Engineering Specific Magnetic Interactions for Microscale Self-Assembly

The programmable self-assembly of microscale building blocks into complex, functional materials is a longstanding goal in materials science, with implications for biomedicine, energy, and nanotechnology. While DNA nanotechnology and colloidal synthesis have enabled programmable interactions through DNA hybridization and shape complementarity, scaling these methods and increasing the diversity of specific interactions remain challenging. Here, we introduce a novel assembly platform that leverages lithographically patterned magnetic dipoles to engineer specific and tunable magnetic interactions at the microscale, demonstrating the scale-invariant nature of magnetic forces for self-assembly.

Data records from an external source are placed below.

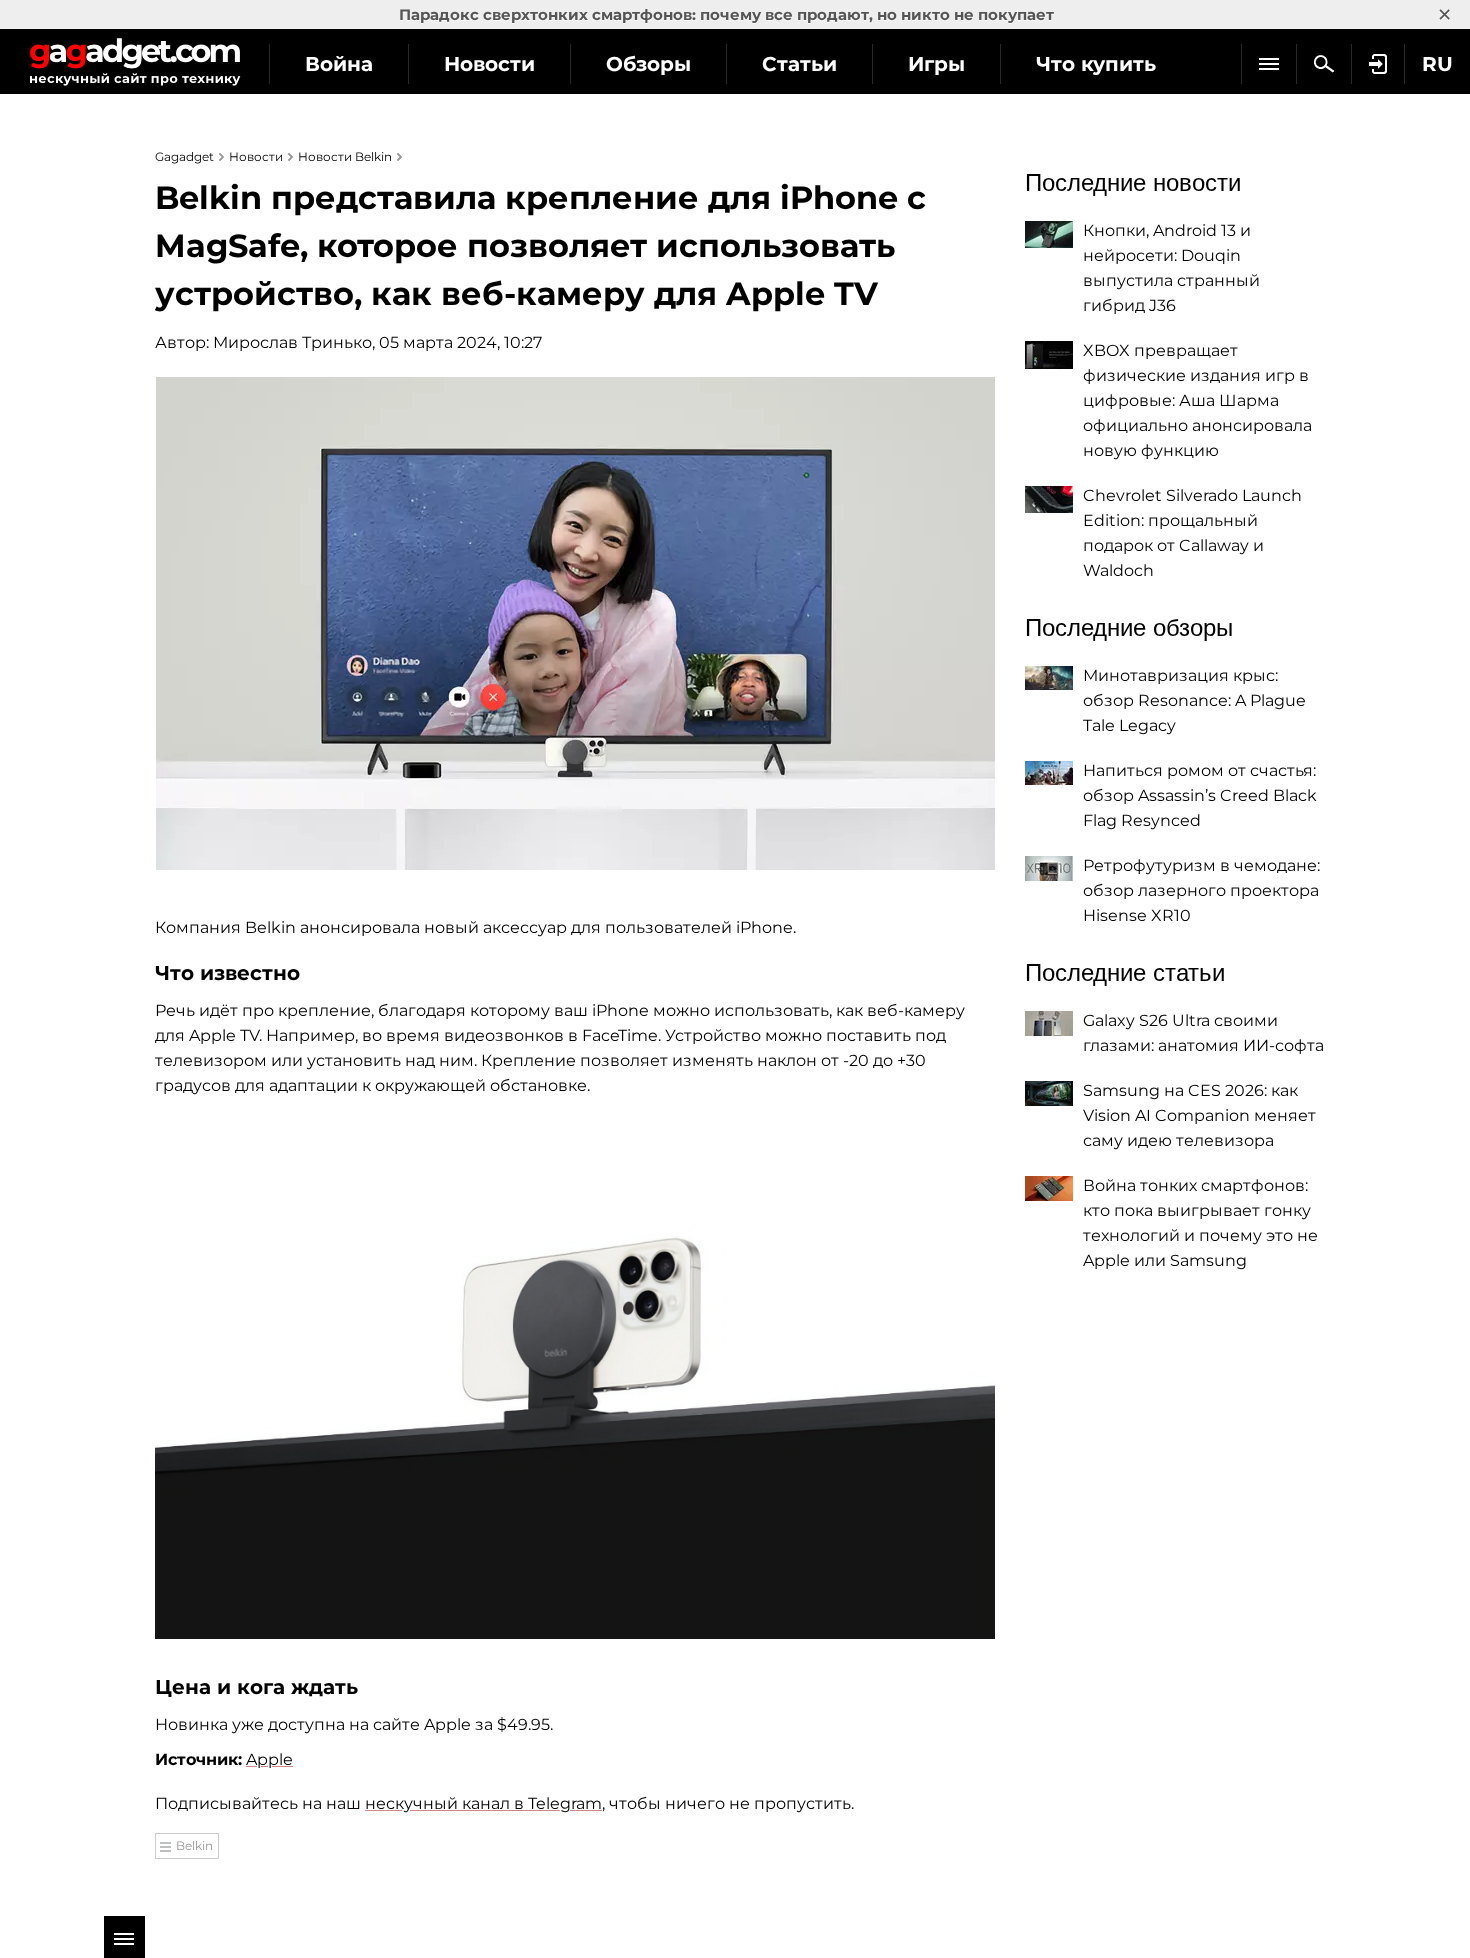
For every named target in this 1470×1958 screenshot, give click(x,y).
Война (339, 64)
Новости (489, 64)
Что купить (1096, 64)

By encoding information into rigid particles using arrays of nanomagnets, we achieve highly specific binding interactions, enabling the formation of complex structures with high fidelity. Specifically, we design 12 unique dipole patterns that can potentially generate over 30 distinct specific bond pairs. For select pairs, we observe bond formation accuracies exceeding 95%, demonstrating the feasibility of achieving highly specific interactions.
Through computational simulations and preliminary experimental validations, we establish design principles for programming these magnetic interactions. Our simulations predict high-yield assembly of designed structures, and initial experiments at the microscale using advanced lithography techniques support these predictions. Unlike existing methods, our magnetic encoding platform offers tunable mechanical strength, high information capacity, and is inherently scale-invariant, facilitating self-assembly across multiple length scales.
This approach unlocks new capabilities in self-assembly by allowing precise control over particle interactions and assembly pathways. The ability to form specific magnetic bonds with high accuracy in select cases paves the way for constructing advanced materials with programmable properties.